Tuesday, August 7, 2012

Digital Rights Management (Publishing)

What is Digital Rights Management?

If you've ever bought a videogame, movie, or music CD, you know about copy-protection. It's that annoying little thing that makes your life that much more inconvenient. Yeah, I copy stuff, I copy it like crazy, but you know what? Illegal copying ususally creates profit to small-time people.

The best example I've seen is Neil Gaiman talking about Copyright Piracy in this video here: http://www.youtube.com/watch?v=0Qkyt1wXNlI It's a quiet video, and the sound quality isn't that good, but it's worth a watch.

He talks about favorite books, and people loaning them out. I've got a list of my own that, when I read the book, I went out and bought a copy:

Feed, by M.T. Anderson
13 Days to Midnight, by Patrick Carman
The Hunger Games, by Suzanne Collins
The Host, by Stephanie Meyer (and I never would have read it otherwise)
Song of the Lioness series, by Tamora Pierce
Divergent, by Veronica Roth

These are just the ones given to me that I've thourally enjoyed. I loan my books out quite a bit to friends and family, and they've, in turn, bought copies.

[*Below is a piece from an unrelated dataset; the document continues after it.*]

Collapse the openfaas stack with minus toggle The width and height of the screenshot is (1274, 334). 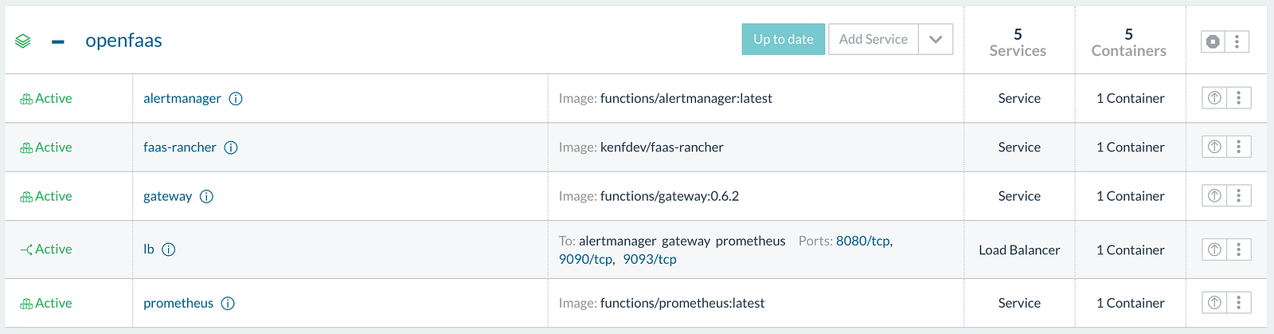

Cory Doctorow also has a good point about piracy, mentioning Piracy versus Obscurity: http://craphound.com/littlebrother/about/

Obscurity is my biggest threat, copies of my novel selling dismally slow, if at all some weeks. DRM is the only one-time option on Amazon's publishing options, and I have it turned off. Even if Dusted was selling like crazy I still wouldn't have DRM on because, from my own experiences, nothing is more frustrating than a tough-cookie copy-protected anything.

So, I'm proud to announce that anything I sell will never, ever have DRM so long as that option is in my power.